Required work: Search the records for the word "will" and report each line that has it.

Source data
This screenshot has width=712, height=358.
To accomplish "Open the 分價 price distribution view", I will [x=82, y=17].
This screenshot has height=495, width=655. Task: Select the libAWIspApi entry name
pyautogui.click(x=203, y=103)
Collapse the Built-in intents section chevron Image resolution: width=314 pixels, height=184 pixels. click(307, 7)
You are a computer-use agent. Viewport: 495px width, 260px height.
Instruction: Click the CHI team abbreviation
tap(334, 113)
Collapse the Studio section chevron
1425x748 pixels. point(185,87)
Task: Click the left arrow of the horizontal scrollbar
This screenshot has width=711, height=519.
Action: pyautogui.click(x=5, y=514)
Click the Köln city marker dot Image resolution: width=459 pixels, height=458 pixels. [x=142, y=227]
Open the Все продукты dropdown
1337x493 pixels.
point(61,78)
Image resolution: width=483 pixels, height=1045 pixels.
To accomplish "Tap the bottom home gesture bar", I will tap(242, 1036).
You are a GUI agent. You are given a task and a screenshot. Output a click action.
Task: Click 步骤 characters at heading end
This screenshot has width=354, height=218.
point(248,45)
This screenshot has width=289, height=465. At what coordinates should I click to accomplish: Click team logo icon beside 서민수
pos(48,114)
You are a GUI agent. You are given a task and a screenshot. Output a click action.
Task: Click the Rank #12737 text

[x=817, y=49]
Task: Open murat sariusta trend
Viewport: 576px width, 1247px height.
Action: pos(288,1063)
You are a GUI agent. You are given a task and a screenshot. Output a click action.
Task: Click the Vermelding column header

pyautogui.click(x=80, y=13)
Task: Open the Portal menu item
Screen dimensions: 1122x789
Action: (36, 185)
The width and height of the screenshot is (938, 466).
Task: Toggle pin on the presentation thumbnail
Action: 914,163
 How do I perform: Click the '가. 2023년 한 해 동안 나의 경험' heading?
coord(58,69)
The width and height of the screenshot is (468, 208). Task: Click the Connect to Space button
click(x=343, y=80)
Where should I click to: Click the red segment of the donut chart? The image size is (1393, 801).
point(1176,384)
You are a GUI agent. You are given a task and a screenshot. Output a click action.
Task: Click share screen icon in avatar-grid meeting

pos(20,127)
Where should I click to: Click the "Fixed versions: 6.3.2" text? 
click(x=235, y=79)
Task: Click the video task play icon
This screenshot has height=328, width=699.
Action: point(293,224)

Response to the exercise:
To accomplish "Open the 分價 price distribution view", I will [x=82, y=17].
To accomplish "Tap the bottom home gesture bar", I will tap(242, 1036).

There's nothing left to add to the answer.